Materials/Methods: This single-center retrospective study analyzed 141 LS-SCLC patients (2013-2021) using simulation CT images and clinical records. Patients were stratified into training (n=98) and internal validation (n=43) cohorts, with external validation from an independent institution (n=24). Radiomic features were extracted from the CT images and optimized using the Max-Relevance and Min-Redundancy (MRMR) algorithm to compute a radiomic score (RadScore). Clinical predictors were identified through univariate logistic regression. Four machine learning models—logistic regression (LR), support vector machine (SVM), random forest (RF), and XGBoost (XGB)—were used to develop clinical, radiomic, and combined predictive models. Model performance was evaluated using the area under the receiver operating characteristic curve (AUC). The top-performing models were used for risk stratification of BM and to assess the efficacy of PCI in prolonging brain metastasis-free survival (BMFS).

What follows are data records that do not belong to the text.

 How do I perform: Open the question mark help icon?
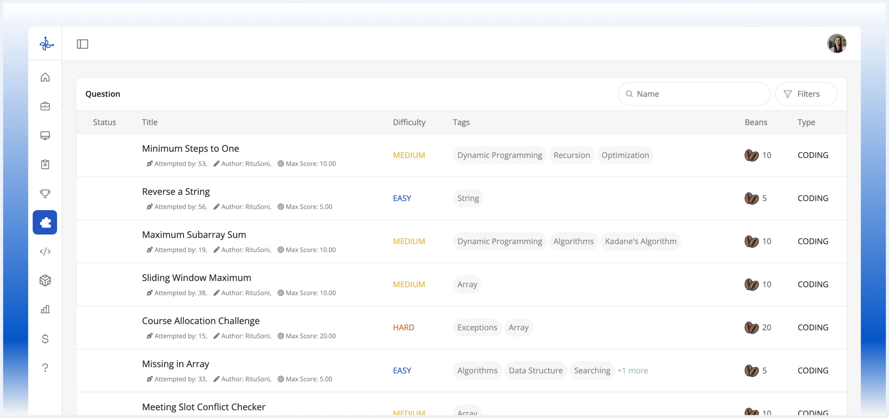point(45,368)
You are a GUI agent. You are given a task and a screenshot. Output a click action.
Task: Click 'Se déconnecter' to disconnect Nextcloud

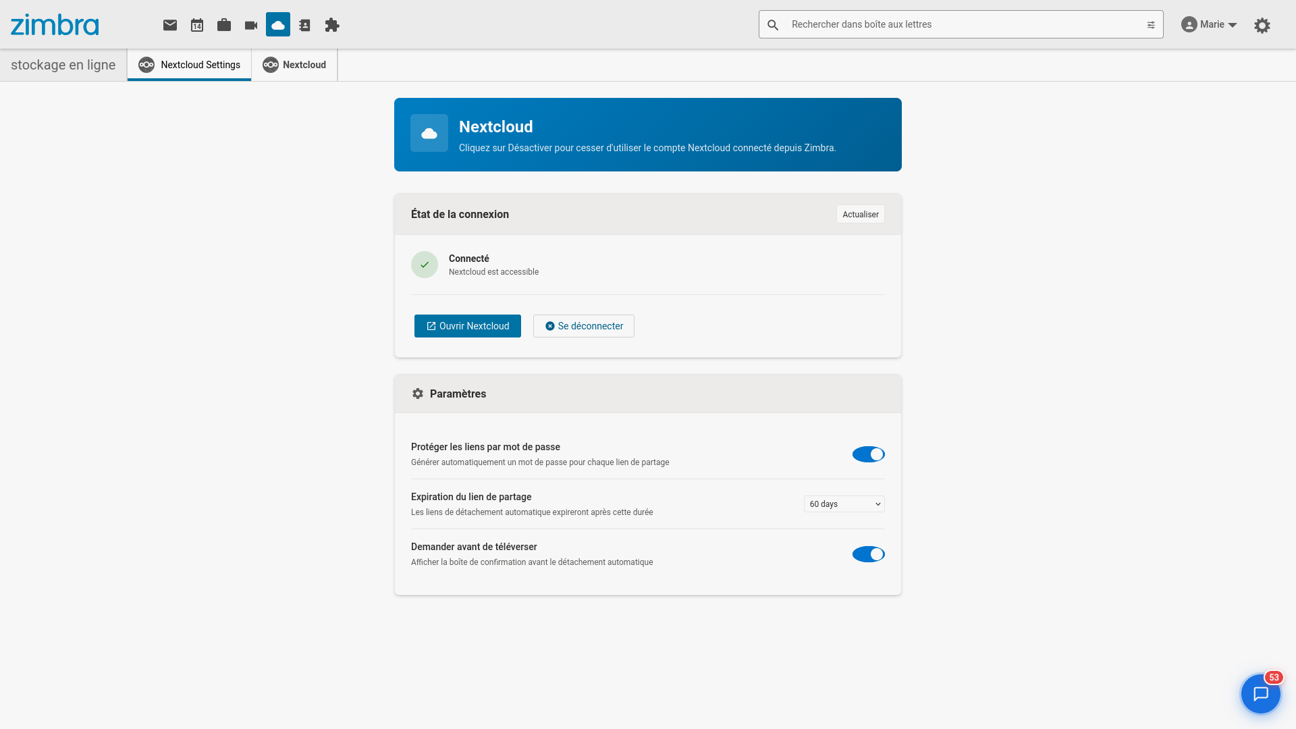[x=583, y=326]
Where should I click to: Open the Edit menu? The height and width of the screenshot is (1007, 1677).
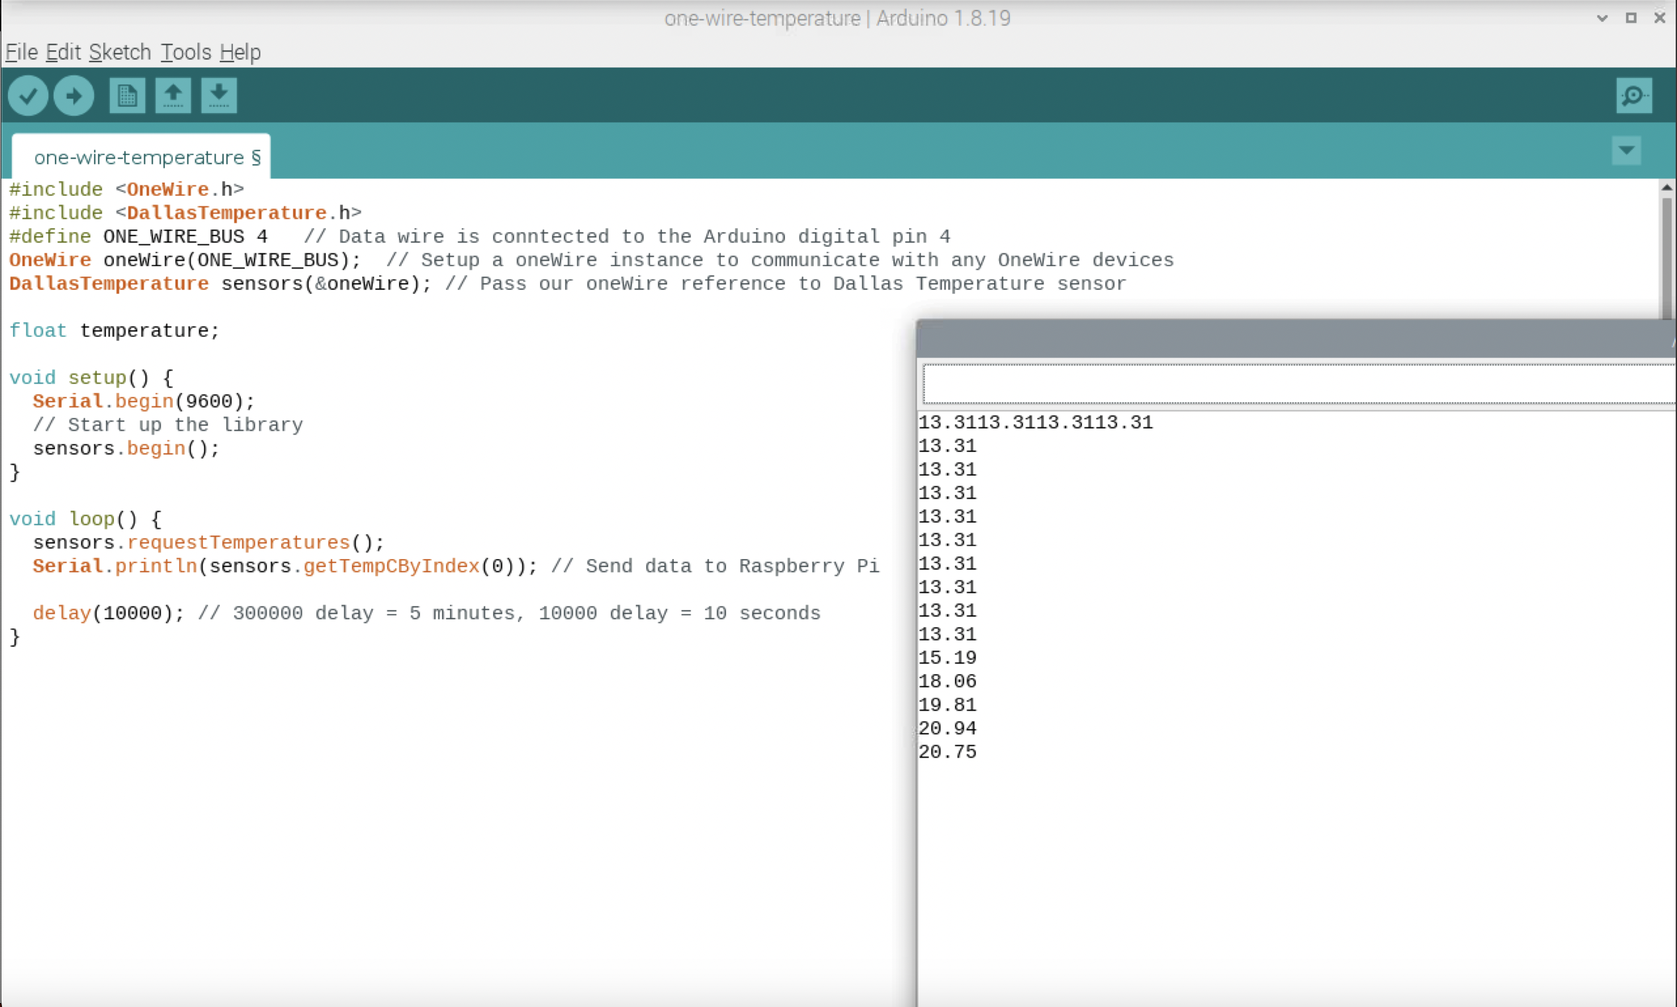pos(63,52)
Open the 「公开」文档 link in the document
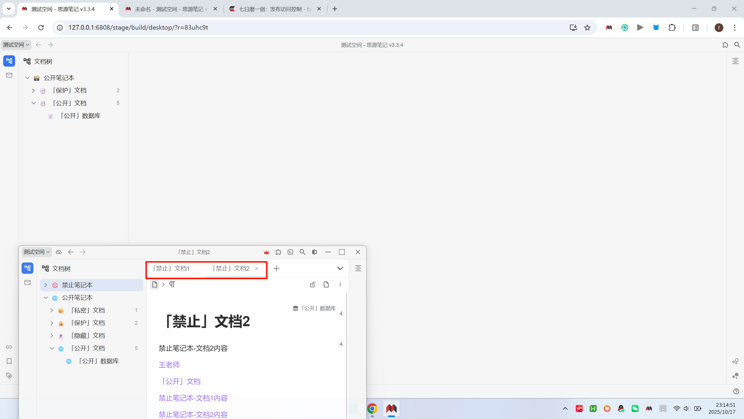 click(180, 381)
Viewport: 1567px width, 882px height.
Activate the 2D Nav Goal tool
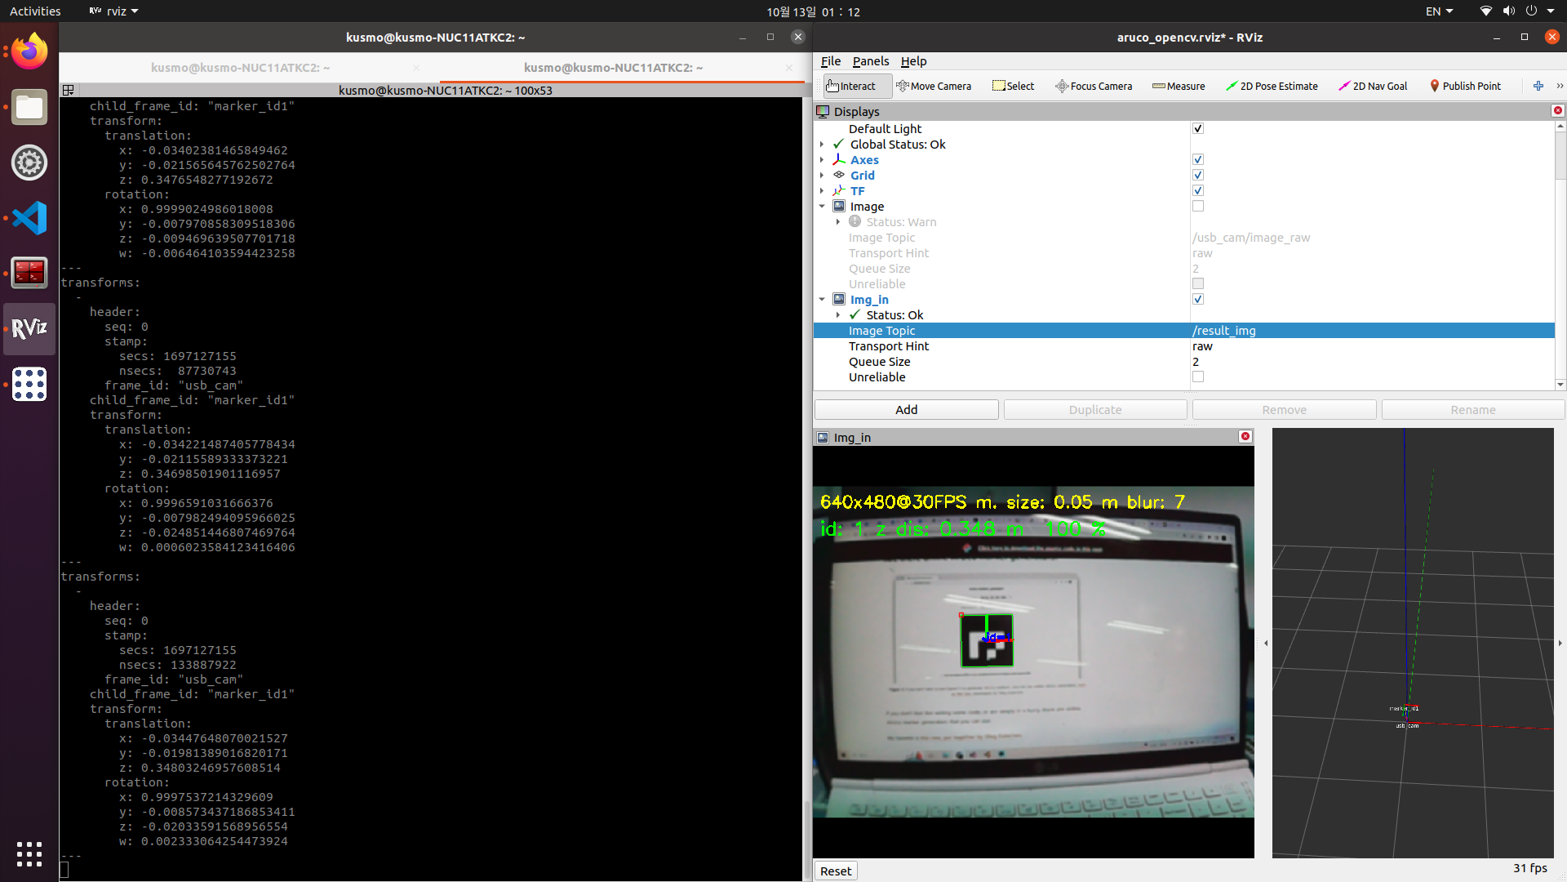click(1373, 86)
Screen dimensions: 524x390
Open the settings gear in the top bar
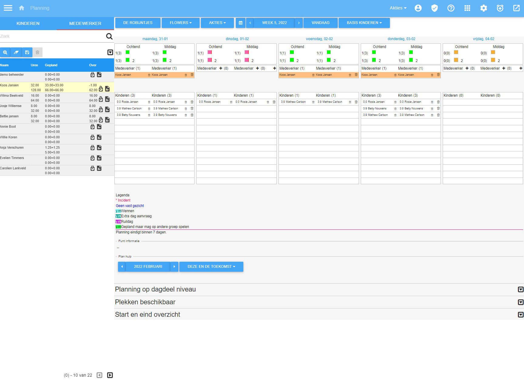click(x=484, y=8)
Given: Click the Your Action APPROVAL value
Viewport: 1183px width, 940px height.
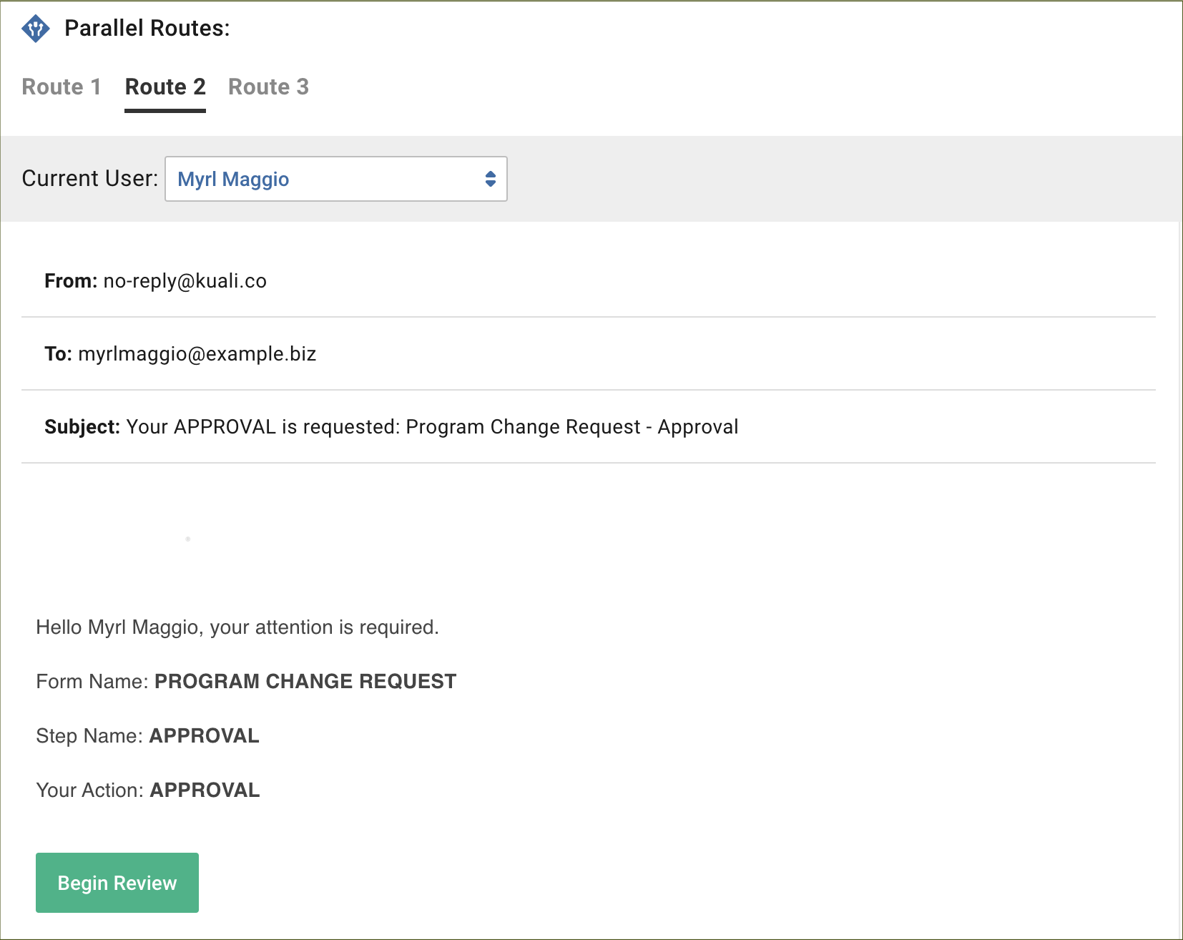Looking at the screenshot, I should tap(204, 790).
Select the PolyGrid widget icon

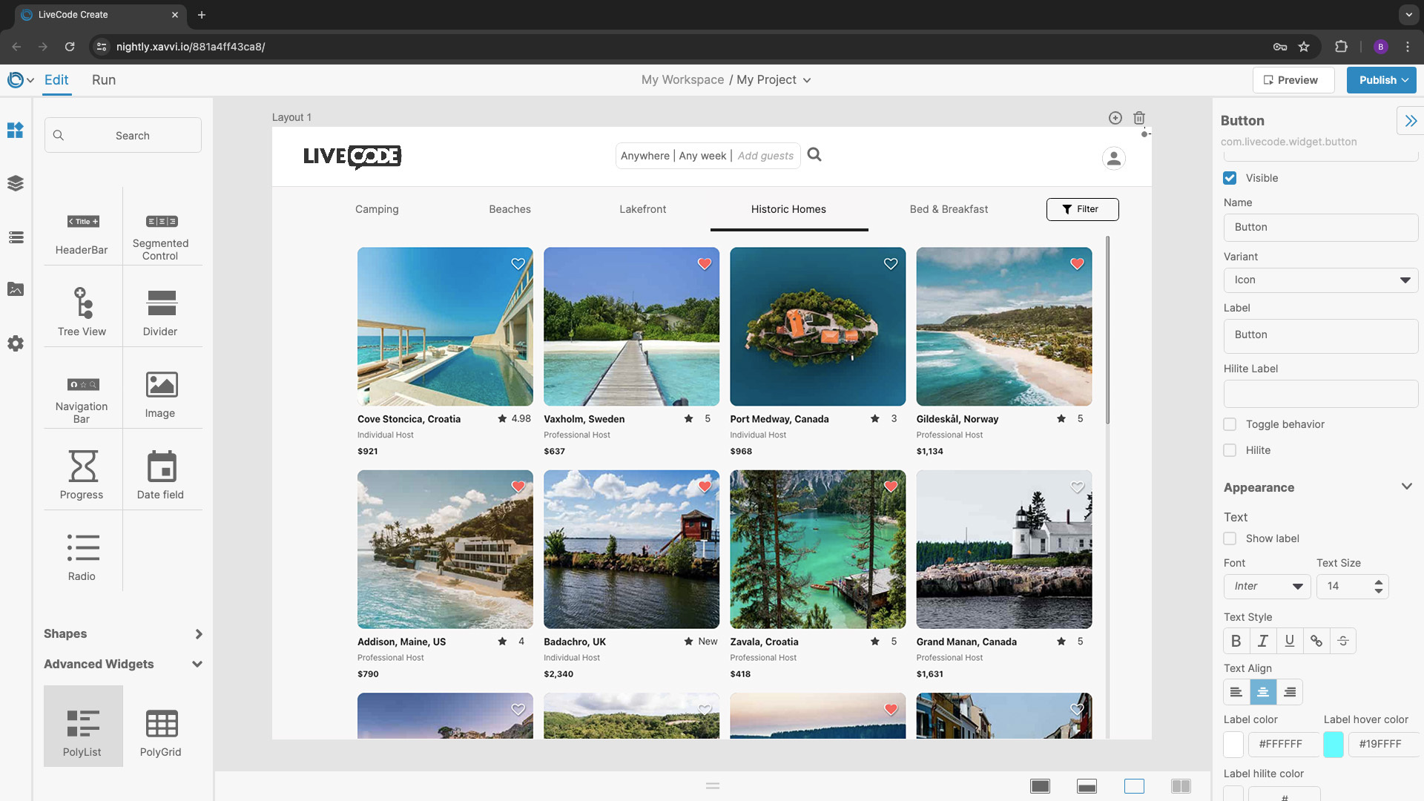161,724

Results: A total of 1,037 radiomic features were extracted from the simulated positioning CT images, with 10 optimal features selected to form the RadScore. By incorporating dynamic changes in platelet count, hemoglobin levels, and leukocyte indices before and after radiotherapy, along with the baseline lymphocyte-to-monocyte ratio (LMR), the LR combined model demonstrated superior predictive capability. The model achieved AUC values of 0.831 (95% CI: 0.753–0.909) in the training cohort, 0.831 (95% CI: 0.698–0.963) in the internal validation cohort, and 0.863 (95% CI: 0.699–1.000) in the external validation cohort. The model significantly outperformed other machine learning approaches, including SVM, RF, and XGBoost (all P < 0.05 via DeLong’s test). Risk stratification revealed differential therapeutic efficacy of PCI: in the high-risk group, PCI reduced the risk of BM (hazard ratio [HR] = 0.270, 95% CI: 0.136–0.535; log-rank P < 0.001). In contrast, no significant benefit was observed in the low-risk group (HR = 0.225, 95% CI: 0.028–1.810; log-rank P = 0.127).
Conclusion: This study provides the first evidence-based framework for PCI personalization in LS-SCLC using pretreatment biomarkers, addressing critical unmet needs in balancing therapeutic efficacy against cognitive morbidity. Prospective trials are still needed to further assess the performance of the model.